Directions for this task:
The result should be the lines from the one that contains "Clear the Организация field with X icon" to the final line of the entries below, copied exactly and with no pictures.

————

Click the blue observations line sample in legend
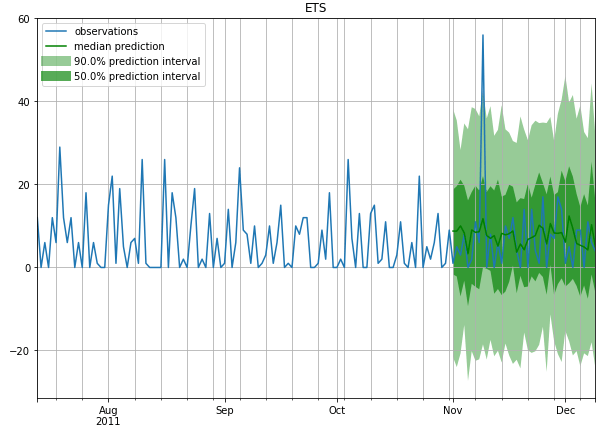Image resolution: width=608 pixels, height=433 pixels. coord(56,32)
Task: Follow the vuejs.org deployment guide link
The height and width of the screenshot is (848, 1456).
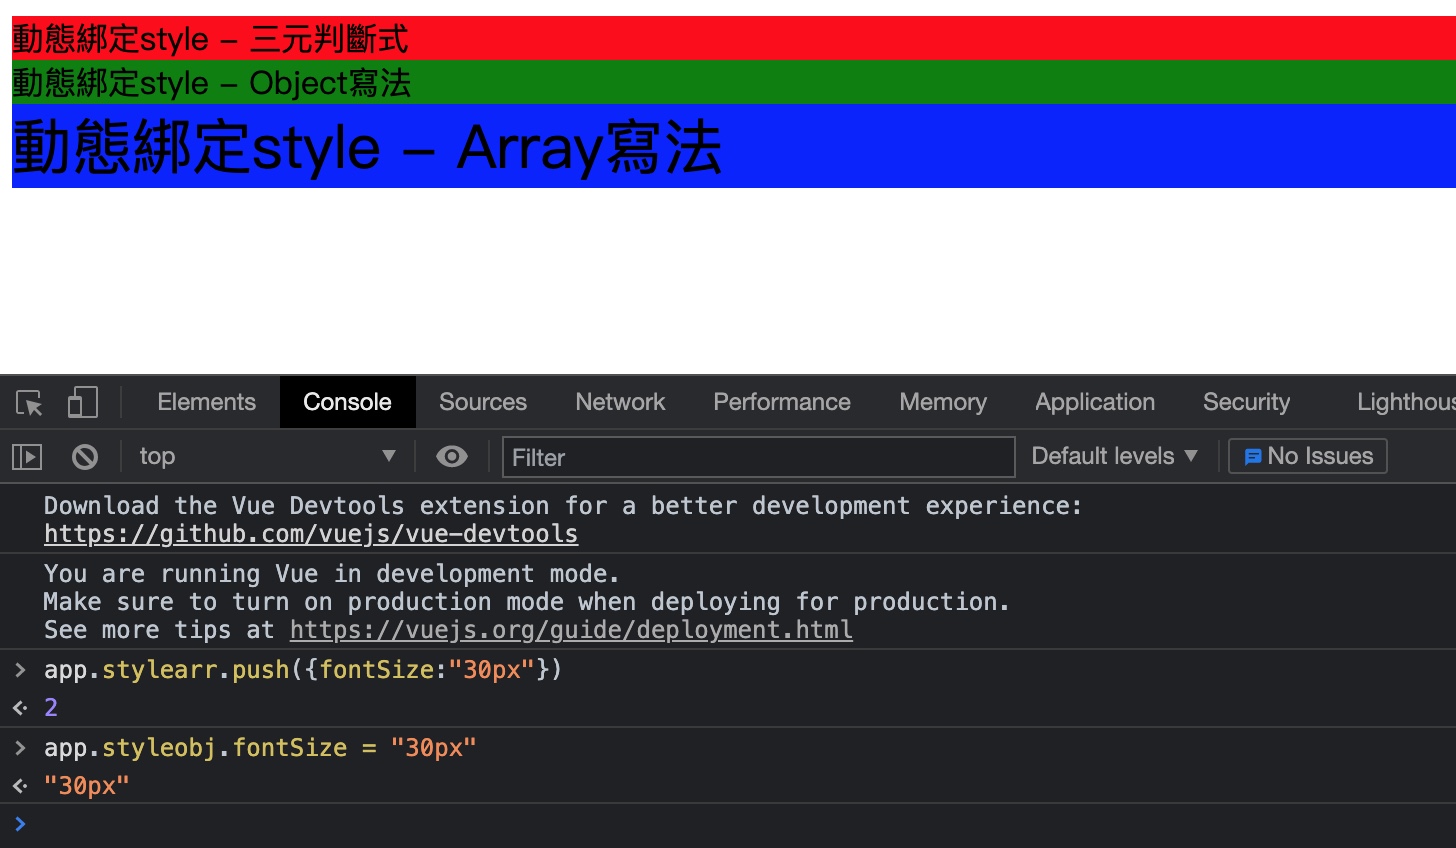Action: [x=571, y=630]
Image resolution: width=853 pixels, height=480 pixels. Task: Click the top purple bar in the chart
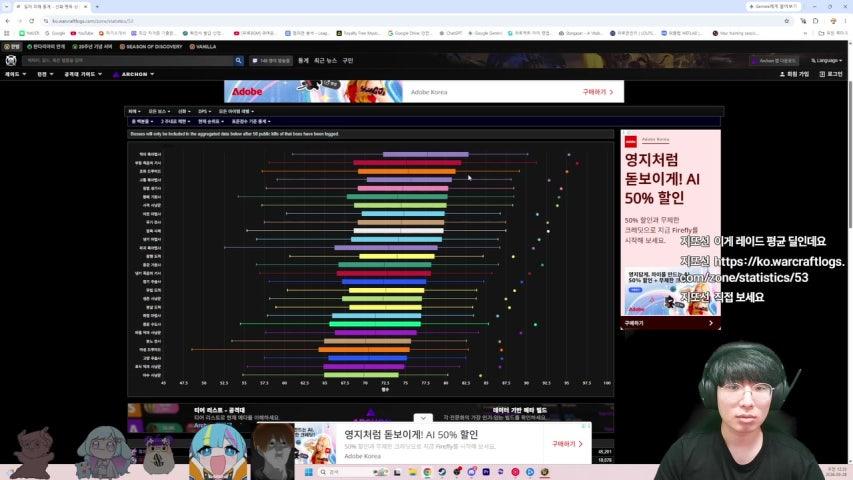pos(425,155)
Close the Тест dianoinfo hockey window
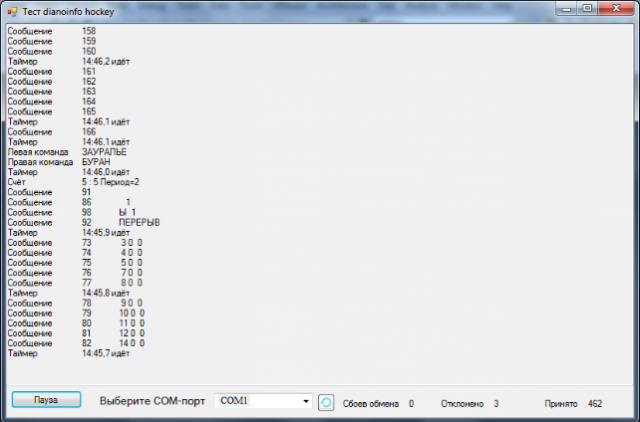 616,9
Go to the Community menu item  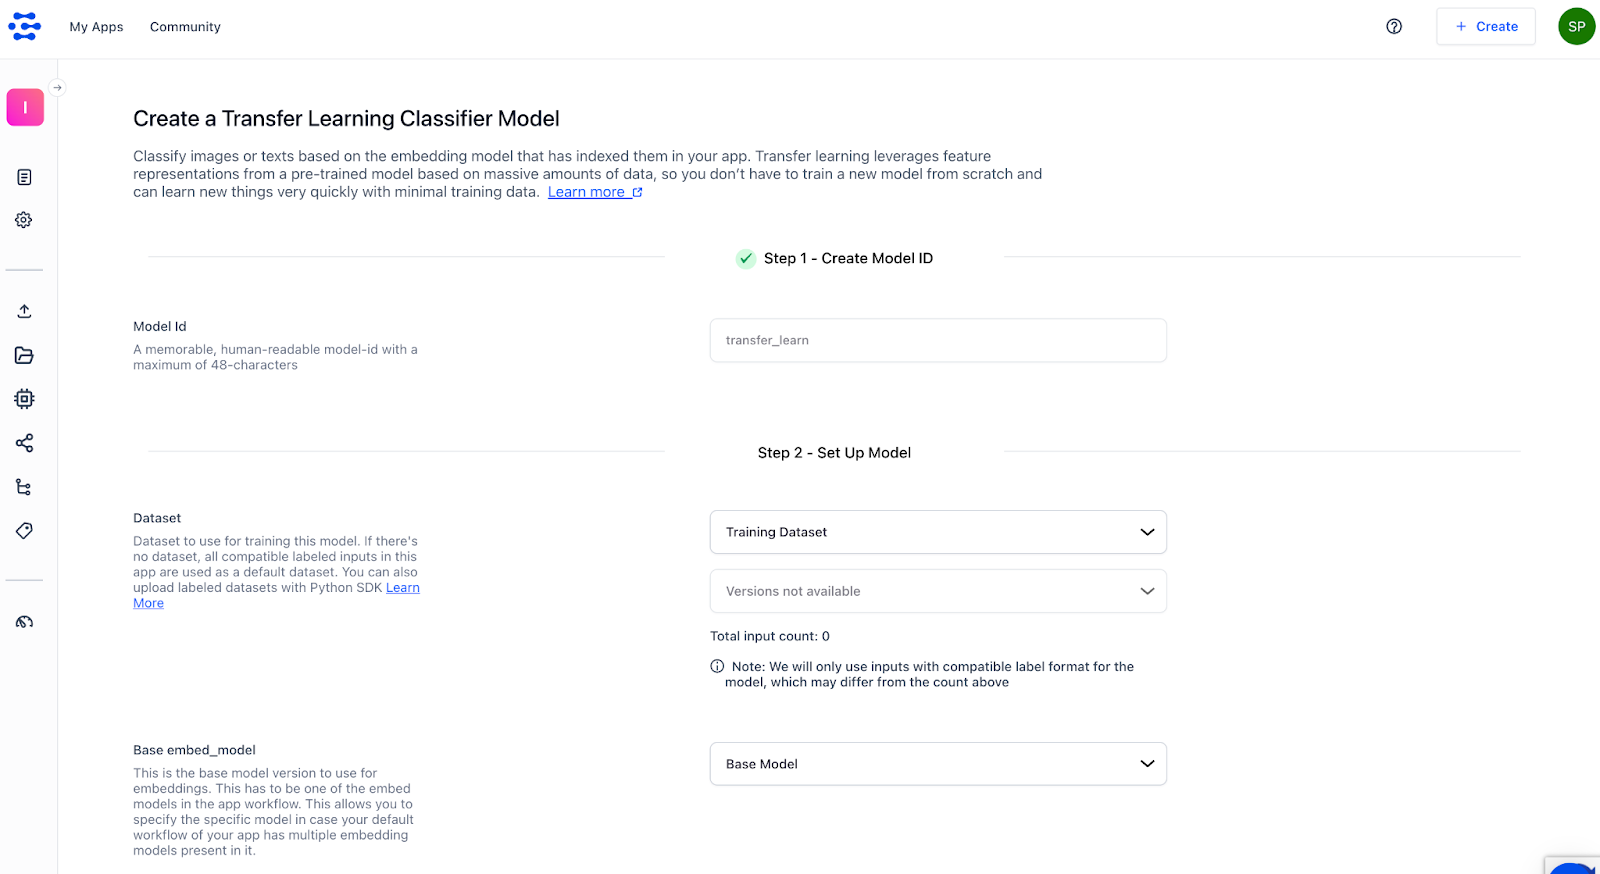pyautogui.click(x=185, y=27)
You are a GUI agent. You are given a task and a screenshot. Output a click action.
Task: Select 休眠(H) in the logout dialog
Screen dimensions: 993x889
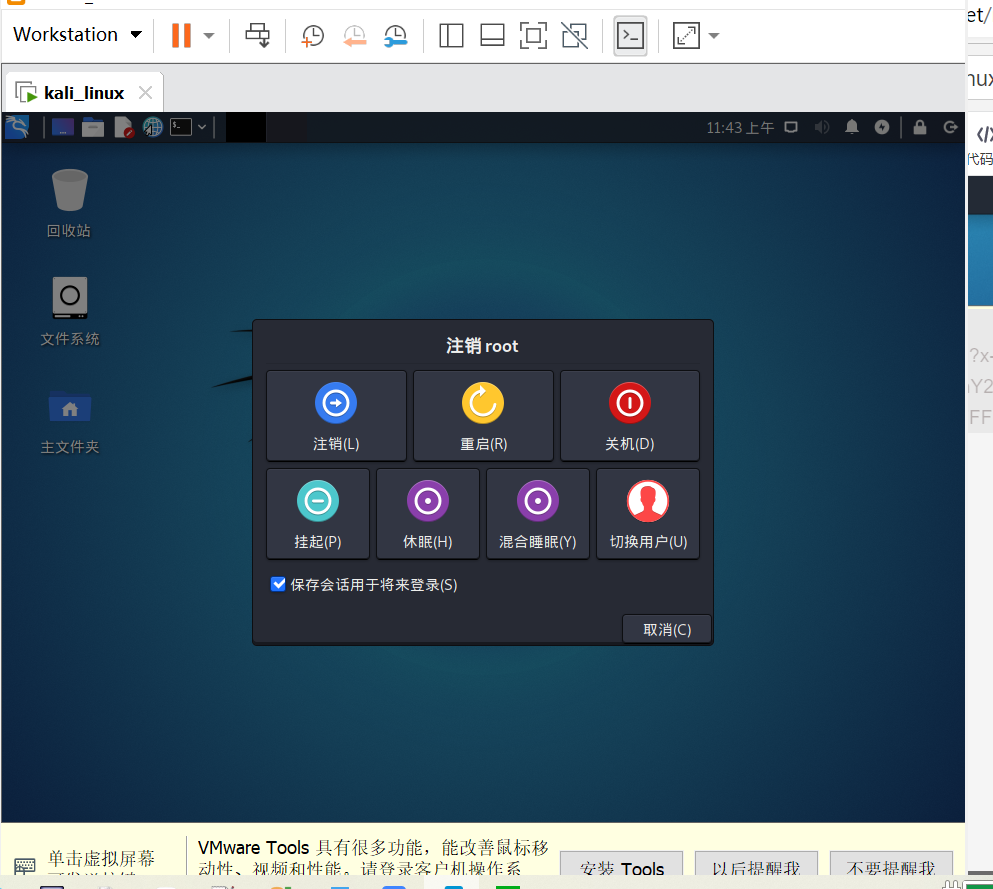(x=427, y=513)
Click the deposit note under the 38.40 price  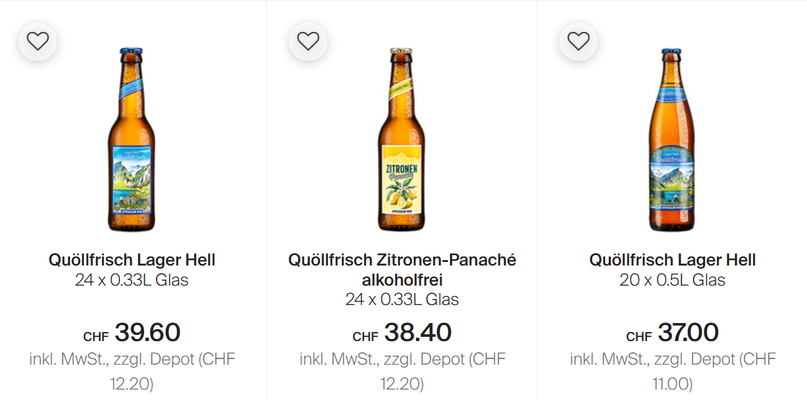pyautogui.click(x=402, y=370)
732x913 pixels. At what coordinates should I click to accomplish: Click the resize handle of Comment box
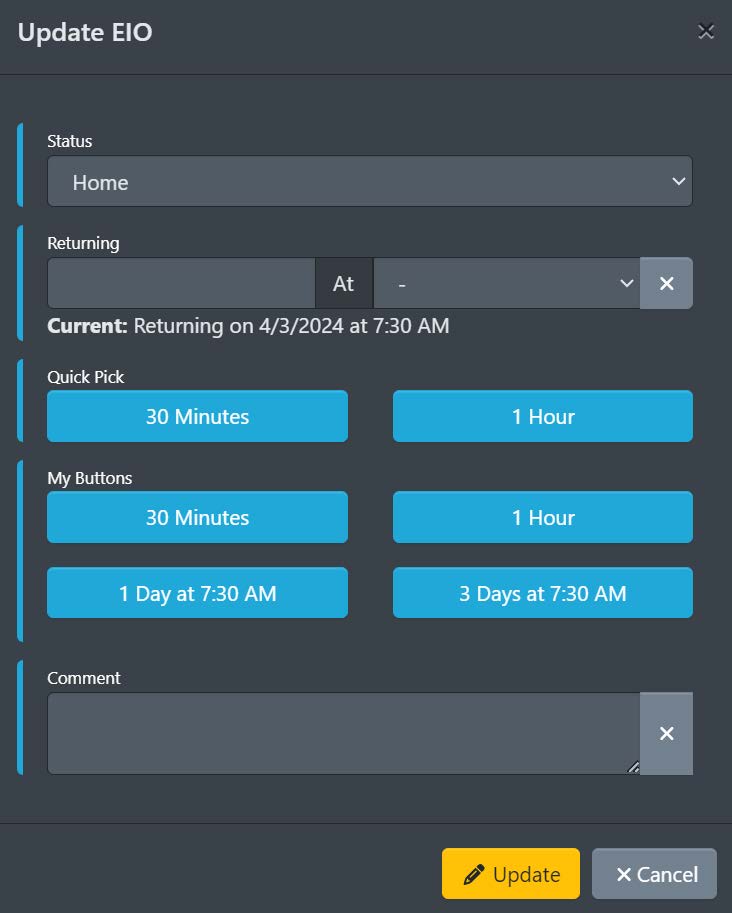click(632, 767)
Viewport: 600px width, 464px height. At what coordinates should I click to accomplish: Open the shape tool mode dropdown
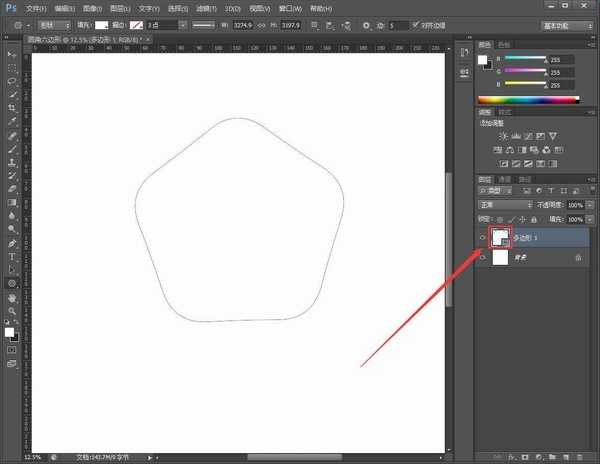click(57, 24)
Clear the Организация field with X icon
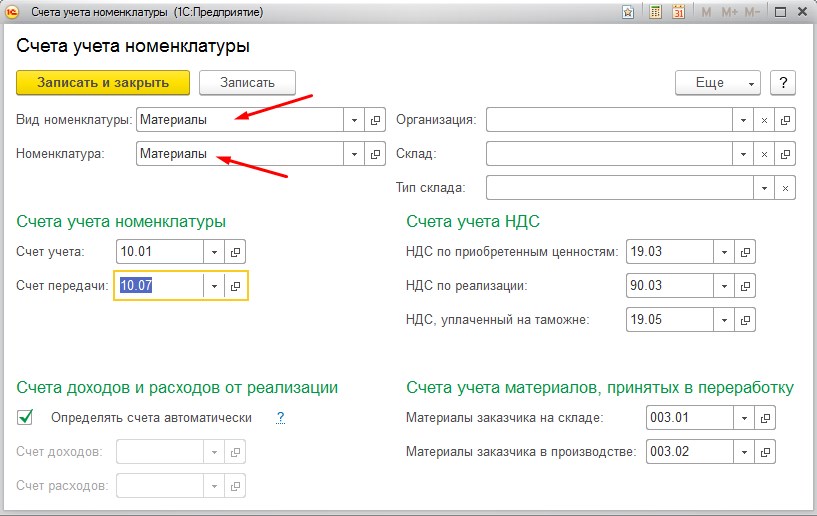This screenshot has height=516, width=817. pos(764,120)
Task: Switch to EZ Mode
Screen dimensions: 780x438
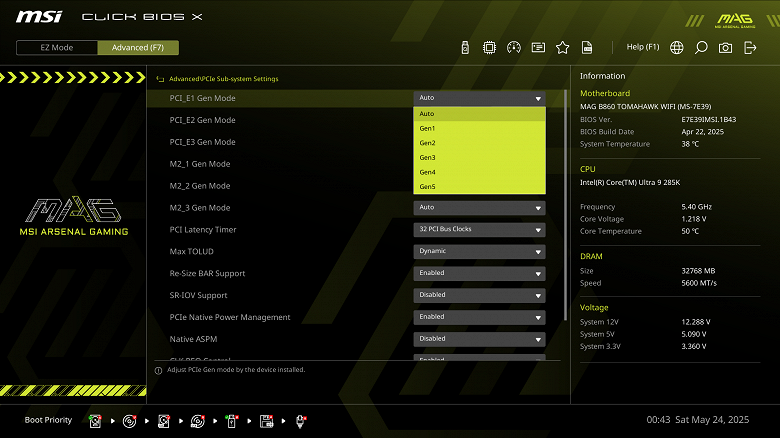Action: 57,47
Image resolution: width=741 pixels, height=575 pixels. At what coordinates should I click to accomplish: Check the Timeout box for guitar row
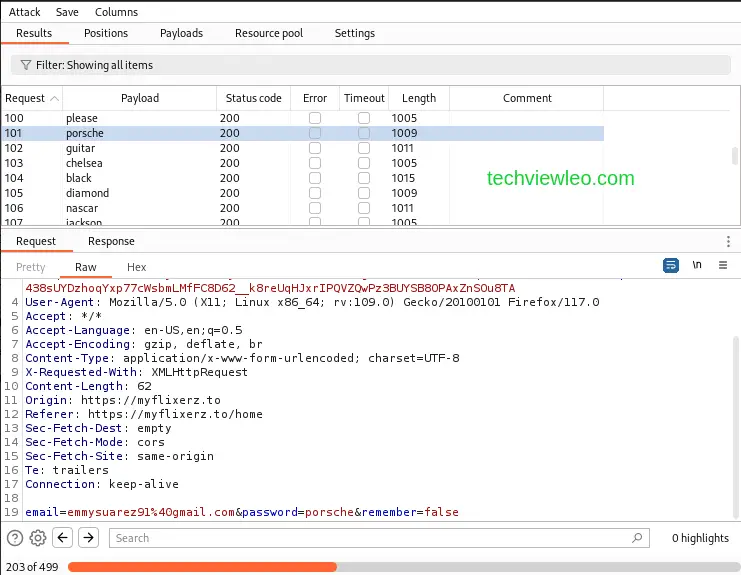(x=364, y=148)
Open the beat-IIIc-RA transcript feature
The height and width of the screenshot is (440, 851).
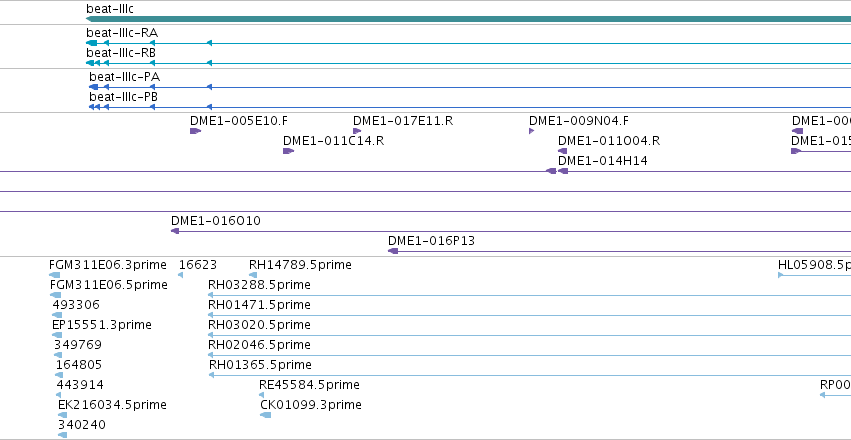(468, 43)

————

Answer space:
Clear the Организация field with X icon
This screenshot has height=516, width=817. pos(764,120)
Task: Switch to EZ Mode
Screen dimensions: 780x438
Action: 57,47
Image resolution: width=741 pixels, height=575 pixels. At what coordinates should I click to accomplish: Check the Timeout box for guitar row
(x=364, y=148)
Open the beat-IIIc-RA transcript feature
The height and width of the screenshot is (440, 851).
(468, 43)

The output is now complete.